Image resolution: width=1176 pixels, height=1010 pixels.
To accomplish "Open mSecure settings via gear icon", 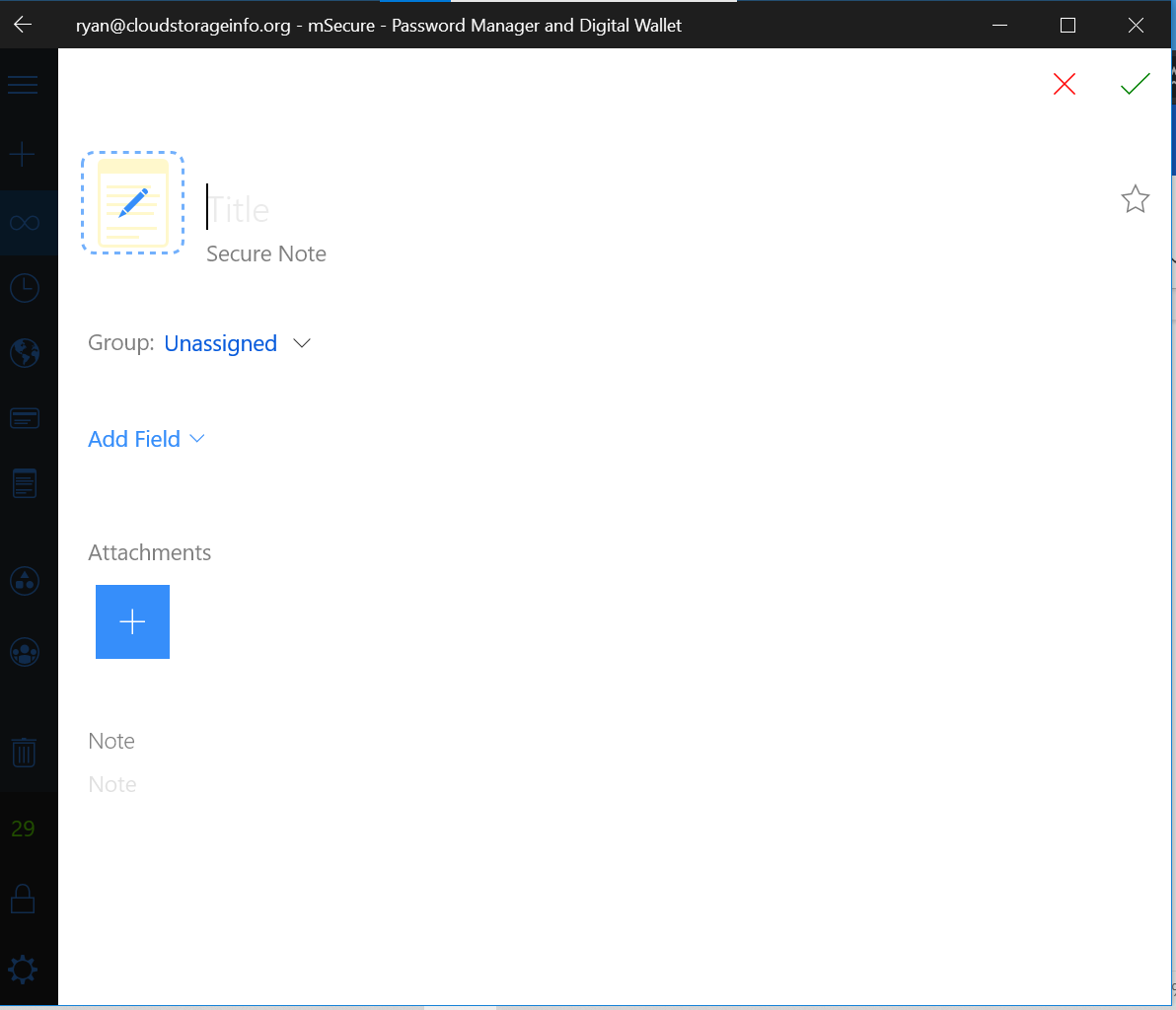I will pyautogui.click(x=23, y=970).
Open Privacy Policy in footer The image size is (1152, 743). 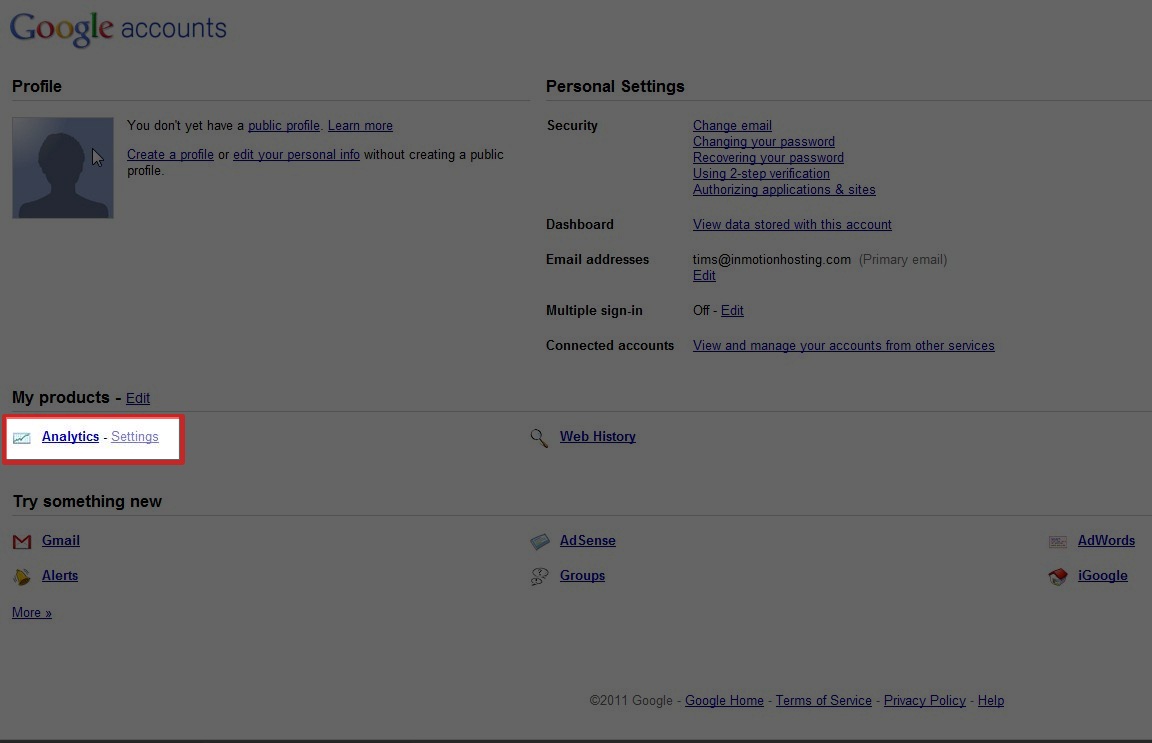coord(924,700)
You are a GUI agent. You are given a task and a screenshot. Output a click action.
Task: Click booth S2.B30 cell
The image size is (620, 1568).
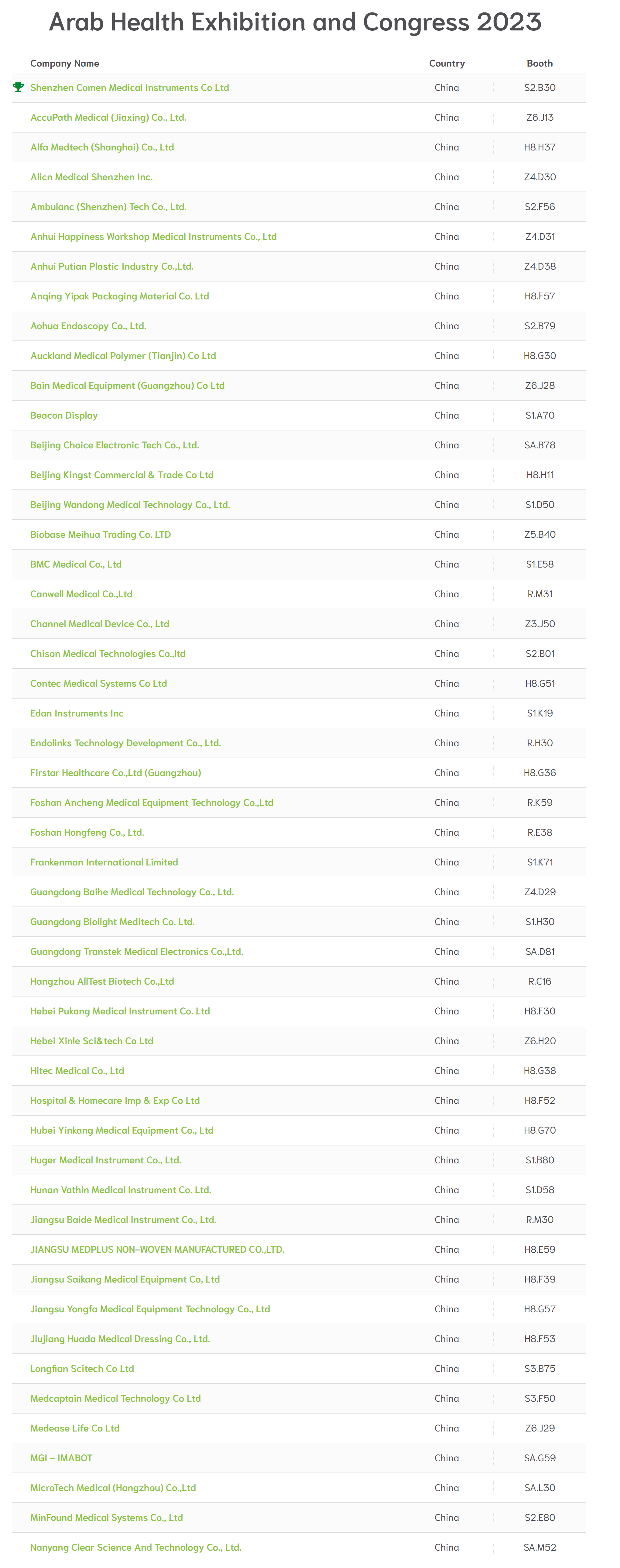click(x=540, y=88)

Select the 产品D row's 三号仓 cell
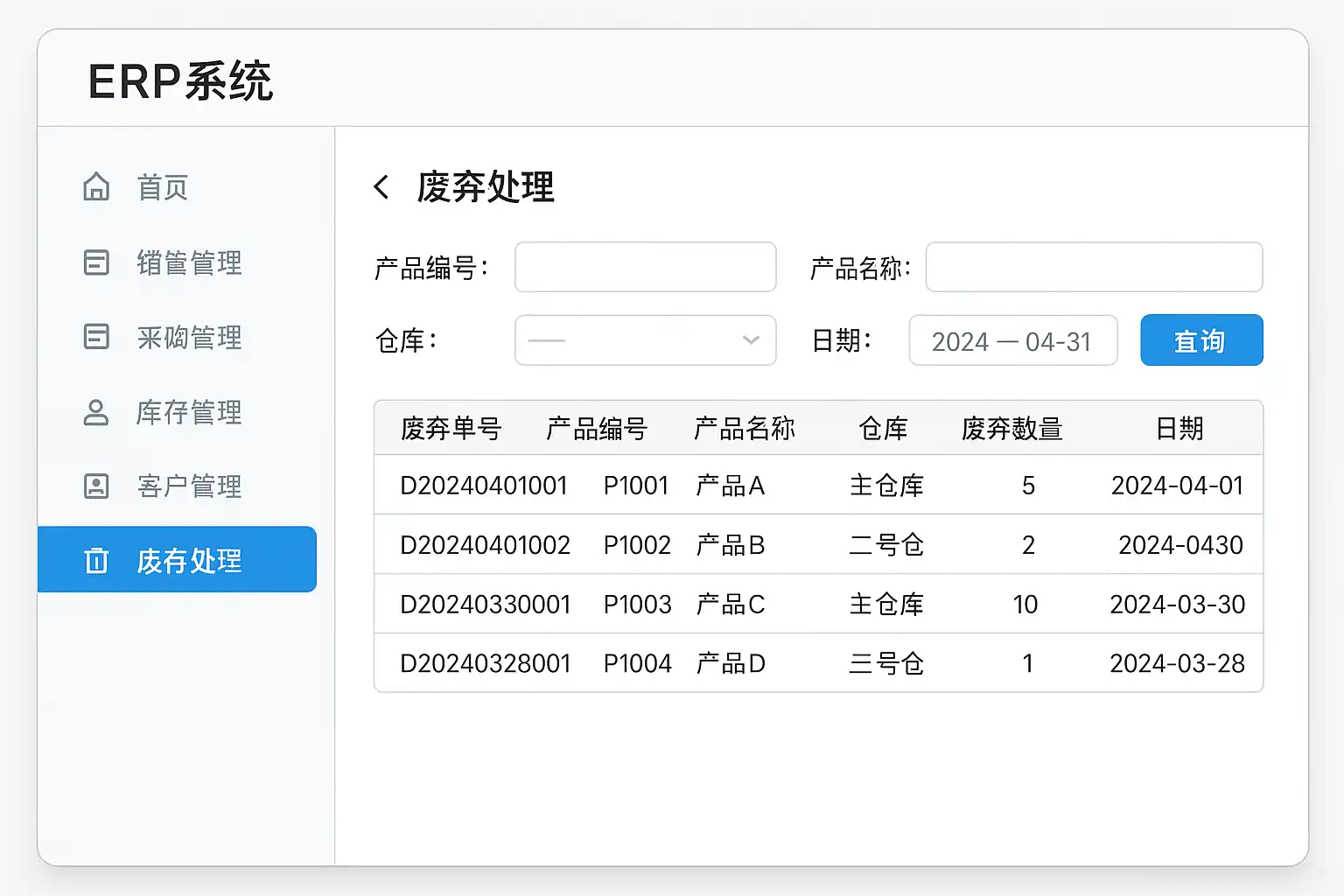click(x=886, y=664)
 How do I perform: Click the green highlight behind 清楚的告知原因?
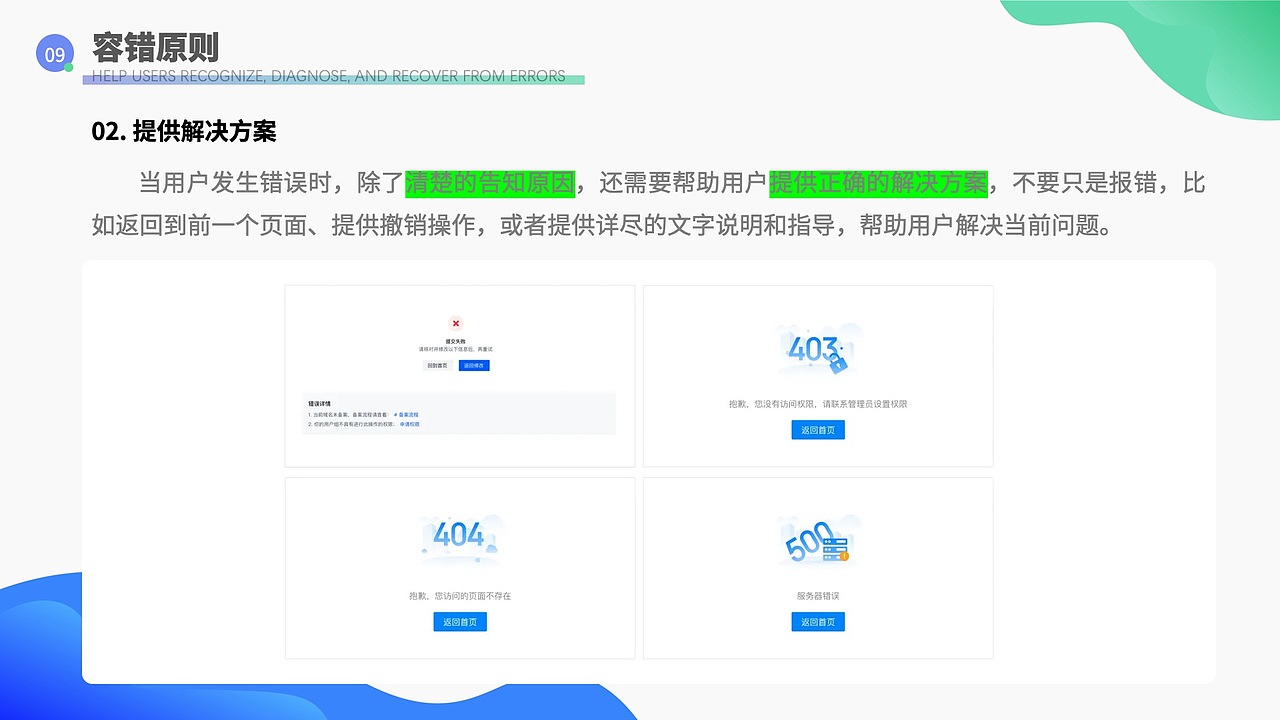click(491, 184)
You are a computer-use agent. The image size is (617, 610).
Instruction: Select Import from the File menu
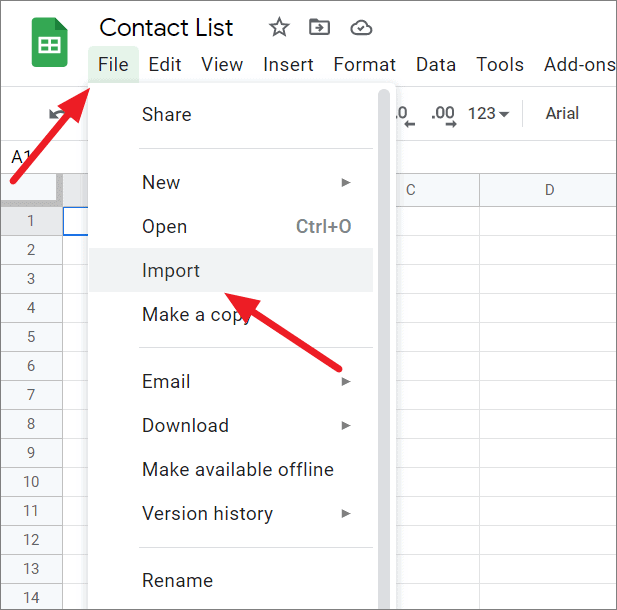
--
Please rewrite the entries from the line containing "Select the 产品D row's 三号仓 cell" through the end of the entries, replacing "Import" with "Export" and keeping everything else the same. Leave the pictures out of your answer.

Select the 产品D row's 三号仓 cell
click(x=886, y=664)
 How do I perform: Click the green highlight behind 清楚的告知原因?
click(491, 184)
You are a computer-use agent. The image size is (617, 610).
Instruction: Select Export from the File menu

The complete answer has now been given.